The choice of the Cubo is not a coincidence: here the partnership Nardi-Gnerro came periodically to test themselves, after Alberto discovered an enormous quantity of boulders when he came for walks here with his mum and their dog. For this area a difficult grading system was calculated, because, due to the scarce communication, there were no reference points with other realities. The grade 8a represented Colonne d’Ercole, something insurmountable, so much so that the two graded the boulder Materiale Resistente 7c, ignoring the fact that in other areas it would have been graded a lot higher. In 2004 the finishing line is fixed - and at the same time the starting line - of meets: Melloblocco is born, destined to become the most popular event in the world dedicated to rock climbing.

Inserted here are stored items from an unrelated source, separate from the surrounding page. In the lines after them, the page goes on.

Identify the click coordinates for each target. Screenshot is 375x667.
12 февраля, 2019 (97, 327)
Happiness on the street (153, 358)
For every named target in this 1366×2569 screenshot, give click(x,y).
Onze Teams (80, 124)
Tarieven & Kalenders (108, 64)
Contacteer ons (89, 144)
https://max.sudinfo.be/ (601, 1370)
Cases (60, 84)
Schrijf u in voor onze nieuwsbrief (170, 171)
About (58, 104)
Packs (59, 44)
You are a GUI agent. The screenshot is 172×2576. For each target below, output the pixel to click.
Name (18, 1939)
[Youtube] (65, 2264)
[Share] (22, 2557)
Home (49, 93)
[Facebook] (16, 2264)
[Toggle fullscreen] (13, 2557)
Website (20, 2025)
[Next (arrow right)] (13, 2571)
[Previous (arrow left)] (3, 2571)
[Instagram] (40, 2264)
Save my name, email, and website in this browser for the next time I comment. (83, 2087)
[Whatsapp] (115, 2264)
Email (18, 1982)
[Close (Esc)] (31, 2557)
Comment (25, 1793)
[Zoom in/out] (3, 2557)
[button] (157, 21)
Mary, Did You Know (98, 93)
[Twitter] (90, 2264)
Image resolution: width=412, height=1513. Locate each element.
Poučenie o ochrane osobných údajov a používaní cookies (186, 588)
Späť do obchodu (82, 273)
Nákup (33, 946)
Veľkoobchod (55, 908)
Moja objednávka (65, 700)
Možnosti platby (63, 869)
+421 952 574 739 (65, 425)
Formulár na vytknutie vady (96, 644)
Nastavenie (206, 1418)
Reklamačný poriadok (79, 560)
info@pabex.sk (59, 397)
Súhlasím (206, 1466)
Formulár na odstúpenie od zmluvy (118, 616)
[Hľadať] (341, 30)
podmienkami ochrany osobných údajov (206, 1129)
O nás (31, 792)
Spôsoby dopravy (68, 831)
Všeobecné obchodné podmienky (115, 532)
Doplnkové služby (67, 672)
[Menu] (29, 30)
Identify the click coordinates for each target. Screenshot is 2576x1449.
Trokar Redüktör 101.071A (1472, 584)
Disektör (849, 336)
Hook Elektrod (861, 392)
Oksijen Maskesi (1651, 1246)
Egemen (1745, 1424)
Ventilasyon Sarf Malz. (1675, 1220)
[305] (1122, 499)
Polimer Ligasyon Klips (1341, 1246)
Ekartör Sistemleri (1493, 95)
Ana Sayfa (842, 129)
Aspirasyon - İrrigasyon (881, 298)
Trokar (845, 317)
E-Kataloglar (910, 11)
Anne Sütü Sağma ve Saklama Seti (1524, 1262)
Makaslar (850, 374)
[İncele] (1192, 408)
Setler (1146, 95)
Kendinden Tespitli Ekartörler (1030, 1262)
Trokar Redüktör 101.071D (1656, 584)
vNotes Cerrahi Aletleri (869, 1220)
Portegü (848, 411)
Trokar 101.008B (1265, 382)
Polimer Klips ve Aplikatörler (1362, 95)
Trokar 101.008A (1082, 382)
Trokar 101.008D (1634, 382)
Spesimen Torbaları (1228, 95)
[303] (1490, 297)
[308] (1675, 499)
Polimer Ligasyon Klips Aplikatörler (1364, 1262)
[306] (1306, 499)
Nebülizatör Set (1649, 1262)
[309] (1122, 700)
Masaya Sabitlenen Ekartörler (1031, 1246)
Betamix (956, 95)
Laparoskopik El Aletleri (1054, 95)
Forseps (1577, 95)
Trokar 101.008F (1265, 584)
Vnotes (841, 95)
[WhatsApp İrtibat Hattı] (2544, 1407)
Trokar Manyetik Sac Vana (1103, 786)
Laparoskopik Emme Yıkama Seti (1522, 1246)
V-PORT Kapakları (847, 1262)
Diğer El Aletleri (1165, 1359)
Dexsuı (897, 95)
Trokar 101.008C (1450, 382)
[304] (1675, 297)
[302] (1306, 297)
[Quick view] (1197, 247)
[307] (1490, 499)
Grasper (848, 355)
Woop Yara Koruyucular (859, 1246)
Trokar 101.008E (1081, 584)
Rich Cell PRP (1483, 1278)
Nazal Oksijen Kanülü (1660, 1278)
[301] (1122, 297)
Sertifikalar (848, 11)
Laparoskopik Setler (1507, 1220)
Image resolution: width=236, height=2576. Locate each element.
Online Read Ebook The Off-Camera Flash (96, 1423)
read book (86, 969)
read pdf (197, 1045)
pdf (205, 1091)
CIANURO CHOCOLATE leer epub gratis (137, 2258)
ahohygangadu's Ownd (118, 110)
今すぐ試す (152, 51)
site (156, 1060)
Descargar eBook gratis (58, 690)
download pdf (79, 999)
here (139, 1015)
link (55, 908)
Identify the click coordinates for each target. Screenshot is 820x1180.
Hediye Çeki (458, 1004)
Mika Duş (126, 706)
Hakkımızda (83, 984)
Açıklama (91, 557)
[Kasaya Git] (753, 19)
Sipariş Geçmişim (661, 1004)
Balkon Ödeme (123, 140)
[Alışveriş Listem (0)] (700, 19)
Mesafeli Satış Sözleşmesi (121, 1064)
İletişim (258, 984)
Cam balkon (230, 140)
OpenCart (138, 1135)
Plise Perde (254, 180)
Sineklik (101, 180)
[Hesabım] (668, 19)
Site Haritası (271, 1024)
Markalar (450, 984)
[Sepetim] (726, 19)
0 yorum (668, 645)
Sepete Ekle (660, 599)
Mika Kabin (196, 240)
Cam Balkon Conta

The new bouldering generation

As well as indoor climbing gyms, the other key player in the emancipation of bouldering was the introduction of the crash-pad. Before the ‘90s the preferred terrain was in forests where the boulders leant directly onto a layer of dirt and grass (just like the meadows in Val di Mello) and when a soft landing was not allowed cushions were stolen from old sofas in the homes of their grandparents. At Hueco Tanks the Americans had the habit of using proper mattresses taken from beds. The introduction of the first crash-pad which was studied specifically for bouldering, exponentially spread the practice of this activity without resorting to a monthly visit to the orthopaedic doctor. Or, looking at it in another way, you could break your ankle falling from higher up instead of lower down as previously. Ballerina shoes started to be used more and more, they responded better to the continuous need of putting on and taking off your shoes which was required by bouldering. The structure of the shoes, which was reduced to a bare minimum, used an elastic band or Velcro to lace up the shoe: Cobra and Skwama represented the evolution of a bouldering shoe very well. That is how, a bit at a time the movement found its own identity: technical equipment now exists, as well as a coherence in its ideology among indoor gyms and climbing meets. Even Italy starts to do things seriously, or at least it tries to. In 1998 Marzio starts the ball rolling by breaking the mental barrier of 8a with Icaro, on the hills just before Val di Susa which had held Sportroccia twelve years earlier. In 2004 the Herculean Mauro Calibani consecrates the seriousness of the Italian movement by climbing the sloping holds of Tonino ’78 at Meschia, the area which he had developed literally outside his front door: for the first time ever the difficulty of 8c+ is proposed for a boulder move. What Calibani defines as the New Bouldering Generation is born in ten or so years from nothing. It is developed by those bored climbers who looking for inspiration and areas to climb find refuge in the guide books of Giampiero Grassi and in the hand-written notes written by the Val di Mello boulderers. However, what happened at the start of the year 2000 cannot be defined as an explosion of bouldering or climbing says Marzio. A gradual growth. But the true boom is actually occurring just now, especially indoors.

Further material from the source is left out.